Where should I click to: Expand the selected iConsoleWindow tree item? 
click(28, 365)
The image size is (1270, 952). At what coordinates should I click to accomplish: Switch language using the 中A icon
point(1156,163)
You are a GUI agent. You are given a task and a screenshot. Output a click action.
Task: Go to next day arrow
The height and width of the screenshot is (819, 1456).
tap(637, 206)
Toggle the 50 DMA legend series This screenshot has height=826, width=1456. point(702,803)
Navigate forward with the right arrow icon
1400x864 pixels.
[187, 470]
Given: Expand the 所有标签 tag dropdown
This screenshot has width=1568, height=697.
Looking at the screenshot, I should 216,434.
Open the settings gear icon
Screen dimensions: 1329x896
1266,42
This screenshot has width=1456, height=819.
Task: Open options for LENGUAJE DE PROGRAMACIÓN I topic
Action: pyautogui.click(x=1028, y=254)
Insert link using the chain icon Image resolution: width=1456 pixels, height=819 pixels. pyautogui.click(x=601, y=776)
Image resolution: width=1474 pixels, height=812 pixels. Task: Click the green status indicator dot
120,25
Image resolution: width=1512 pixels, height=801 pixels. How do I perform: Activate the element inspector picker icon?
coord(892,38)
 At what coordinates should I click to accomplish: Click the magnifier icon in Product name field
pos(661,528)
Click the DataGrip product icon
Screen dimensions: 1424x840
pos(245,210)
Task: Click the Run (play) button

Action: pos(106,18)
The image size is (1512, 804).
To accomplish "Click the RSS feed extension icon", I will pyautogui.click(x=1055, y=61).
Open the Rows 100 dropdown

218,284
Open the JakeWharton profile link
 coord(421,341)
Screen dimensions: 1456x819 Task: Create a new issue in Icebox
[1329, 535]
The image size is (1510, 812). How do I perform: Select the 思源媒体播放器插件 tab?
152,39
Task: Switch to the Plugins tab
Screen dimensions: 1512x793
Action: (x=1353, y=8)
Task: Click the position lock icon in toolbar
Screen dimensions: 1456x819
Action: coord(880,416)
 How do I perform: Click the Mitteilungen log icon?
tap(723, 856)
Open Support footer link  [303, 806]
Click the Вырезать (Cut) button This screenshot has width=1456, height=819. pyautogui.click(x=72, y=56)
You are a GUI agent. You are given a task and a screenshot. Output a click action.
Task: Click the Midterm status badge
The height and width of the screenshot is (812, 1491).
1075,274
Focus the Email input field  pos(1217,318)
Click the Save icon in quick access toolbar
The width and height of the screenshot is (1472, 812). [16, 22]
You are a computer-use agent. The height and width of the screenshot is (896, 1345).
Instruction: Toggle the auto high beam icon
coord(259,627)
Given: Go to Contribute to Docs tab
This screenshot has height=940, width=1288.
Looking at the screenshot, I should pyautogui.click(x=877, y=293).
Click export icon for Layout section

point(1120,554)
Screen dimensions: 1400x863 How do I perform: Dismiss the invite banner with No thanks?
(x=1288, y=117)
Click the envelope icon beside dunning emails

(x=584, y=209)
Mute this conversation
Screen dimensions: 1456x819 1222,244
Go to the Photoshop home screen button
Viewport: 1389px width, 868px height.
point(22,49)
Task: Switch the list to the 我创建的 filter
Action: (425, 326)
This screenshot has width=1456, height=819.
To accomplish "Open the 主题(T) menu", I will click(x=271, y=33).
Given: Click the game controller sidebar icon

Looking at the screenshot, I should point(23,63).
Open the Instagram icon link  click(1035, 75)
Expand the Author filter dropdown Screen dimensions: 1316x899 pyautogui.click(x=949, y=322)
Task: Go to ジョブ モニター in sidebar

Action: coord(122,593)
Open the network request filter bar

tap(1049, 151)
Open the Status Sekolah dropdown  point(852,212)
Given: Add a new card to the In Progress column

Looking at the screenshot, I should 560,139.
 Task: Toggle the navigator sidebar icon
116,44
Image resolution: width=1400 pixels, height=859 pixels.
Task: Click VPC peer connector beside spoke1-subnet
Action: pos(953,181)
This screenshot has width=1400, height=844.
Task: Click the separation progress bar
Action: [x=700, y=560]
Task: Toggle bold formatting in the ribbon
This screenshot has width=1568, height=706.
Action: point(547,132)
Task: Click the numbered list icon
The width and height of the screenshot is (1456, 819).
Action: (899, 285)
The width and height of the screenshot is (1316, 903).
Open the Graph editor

TASK OBJECTIVE: Return every line above exactly as it stands.

EXPECTED ANSWER:
Where should I click to: Expand the selected iConsoleWindow tree item? 
click(28, 365)
The image size is (1270, 952). At what coordinates should I click to accomplish: Switch language using the 中A icon
point(1156,163)
You are a GUI agent. You are given a task and a screenshot. Output a click action.
Task: Go to next day arrow
The height and width of the screenshot is (819, 1456).
tap(637, 206)
Toggle the 50 DMA legend series This screenshot has height=826, width=1456. point(702,803)
Navigate forward with the right arrow icon
1400x864 pixels.
[187, 470]
Given: Expand the 所有标签 tag dropdown
This screenshot has width=1568, height=697.
Looking at the screenshot, I should 216,434.
Open the settings gear icon
Screen dimensions: 1329x896
1266,42
This screenshot has width=1456, height=819.
Task: Open options for LENGUAJE DE PROGRAMACIÓN I topic
Action: pyautogui.click(x=1028, y=254)
Insert link using the chain icon Image resolution: width=1456 pixels, height=819 pixels. pyautogui.click(x=601, y=776)
Image resolution: width=1474 pixels, height=812 pixels. Task: Click the green status indicator dot
120,25
Image resolution: width=1512 pixels, height=801 pixels. How do I perform: Activate the element inspector picker icon?
coord(892,38)
 At what coordinates should I click to accomplish: Click the magnifier icon in Product name field
pos(661,528)
Click the DataGrip product icon
Screen dimensions: 1424x840
pos(245,210)
Task: Click the Run (play) button

Action: pos(106,18)
The image size is (1512, 804).
To accomplish "Click the RSS feed extension icon", I will pyautogui.click(x=1055, y=61).
Open the Rows 100 dropdown

218,284
Open the JakeWharton profile link
 coord(421,341)
Screen dimensions: 1456x819 Task: Create a new issue in Icebox
[1329, 535]
The image size is (1510, 812). How do I perform: Select the 思源媒体播放器插件 tab?
152,39
Task: Switch to the Plugins tab
Screen dimensions: 1512x793
Action: (x=1353, y=8)
Task: Click the position lock icon in toolbar
Screen dimensions: 1456x819
Action: coord(880,416)
 How do I perform: Click the Mitteilungen log icon?
tap(723, 856)
Open Support footer link  [303, 806]
Click the Вырезать (Cut) button This screenshot has width=1456, height=819. pyautogui.click(x=72, y=56)
You are a GUI agent. You are given a task and a screenshot. Output a click action.
Task: Click the Midterm status badge
The height and width of the screenshot is (812, 1491).
1075,274
Focus the Email input field  pos(1217,318)
Click the Save icon in quick access toolbar
The width and height of the screenshot is (1472, 812). [16, 22]
You are a computer-use agent. The height and width of the screenshot is (896, 1345).
Instruction: Toggle the auto high beam icon
coord(259,627)
Given: Go to Contribute to Docs tab
This screenshot has height=940, width=1288.
Looking at the screenshot, I should pyautogui.click(x=877, y=293).
Click export icon for Layout section

point(1120,554)
Screen dimensions: 1400x863 How do I perform: Dismiss the invite banner with No thanks?
(x=1288, y=117)
Click the envelope icon beside dunning emails

(x=584, y=209)
Mute this conversation
Screen dimensions: 1456x819 1222,244
Go to the Photoshop home screen button
Viewport: 1389px width, 868px height.
point(22,49)
Task: Switch the list to the 我创建的 filter
Action: (425, 326)
This screenshot has width=1456, height=819.
To accomplish "Open the 主题(T) menu", I will click(x=271, y=33).
Given: Click the game controller sidebar icon

Looking at the screenshot, I should point(23,63).
Open the Instagram icon link  click(1035, 75)
Expand the Author filter dropdown Screen dimensions: 1316x899 pyautogui.click(x=949, y=322)
Task: Go to ジョブ モニター in sidebar

Action: coord(122,593)
Open the network request filter bar

tap(1049, 151)
Open the Status Sekolah dropdown  point(852,212)
Given: Add a new card to the In Progress column

Looking at the screenshot, I should 560,139.
 Task: Toggle the navigator sidebar icon
116,44
Image resolution: width=1400 pixels, height=859 pixels.
Task: Click VPC peer connector beside spoke1-subnet
Action: pos(953,181)
This screenshot has width=1400, height=844.
Task: Click the separation progress bar
Action: [x=700, y=560]
Task: Toggle bold formatting in the ribbon
This screenshot has width=1568, height=706.
Action: point(547,132)
Task: Click the numbered list icon
The width and height of the screenshot is (1456, 819).
Action: (899, 285)
The width and height of the screenshot is (1316, 903).
Open the Graph editor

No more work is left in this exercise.